CHAPITRE XLV - LIVRE III
Publié le : 13/10/2018 | Mis à jour le : 25/04/2023
Chapitre 45.
— Maman ! Maman ! Regarde !
L'enfant rentra toute excitée à l'intérieur du logis. Elle accourut puis trépigna devant la table où se tenait une femme assise. Cette dernière leva les yeux de sa tâche anodine et l'accueillit avec la chaleur d'un sourire.
— Regarde ! Regarde ce que j'ai trouvé maman !
Son petit poing s'ouvrit sur une mésange. Pourtant, le regard pétillant de la fillette tourna vite à la déception.
— Bah. Pourquoi il bouge plus ?
Elle tâta du doigt son beau plumage, mais l'oiseau refusa d'exaucer son souhait. Elle interrogea sa mère qui ne souriait plus.
— J'ai rien fait ! s'exclama alors l'enfant en refermant ses doigts, les mains dans le dos, comme pour cacher une bêtise. Il bougeait ! C'est vrai ! C'est pas moi ! J'ai rien fait !
Elle devait la croire. Elle était innocente.
— Où l'as-tu trouvée ?
— Là-bas ! s'écria vivement l'enfant en pointant dehors. Sous le grand arbre !
La femme leva sa main au-dessus de sa fille qui se crispa. Elle caressa sa tête rousse et la petite commença alors à pleurer.
— C'est pas moi ! Je le jure ! insista-t-elle en hoquetant. Pourquoi il bouge plus ? Il bougeait ! Pourquoi, maman... ?

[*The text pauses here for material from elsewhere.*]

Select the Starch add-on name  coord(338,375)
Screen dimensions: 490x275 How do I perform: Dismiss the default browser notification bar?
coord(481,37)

C'était un lieu étrange, hors du temps. Les couleurs ici étaient plus vives, vivantes, un émerveillement dans les yeux transcendant les âges. Il y avait ces deux êtres qui se regardaient, unis par un lien qui ne se déferait jamais, celui d'une mère et son enfant.
— Combien de temps comptes-tu rester là ? s'enquit la femme-Elfe à la chevelure brune.
— J'aime être avec toi, répondit la fillette blottie dans ses bras.
— Tu sais que tout ceci n'est pas réel, n'est-ce pas ?
— Bien sûr. Mon esprit t'a fait apparaître afin que je ne sombre pas entièrement.
— Cela ne peut pas durer éternellement, trésor...
— ... Cela fait-il mal ? demanda subitement l'enfant.
— ... Que sais-tu de la mort, Mirmel ?
Elle nicha davantage sa tête contre les vêtements de sa mère.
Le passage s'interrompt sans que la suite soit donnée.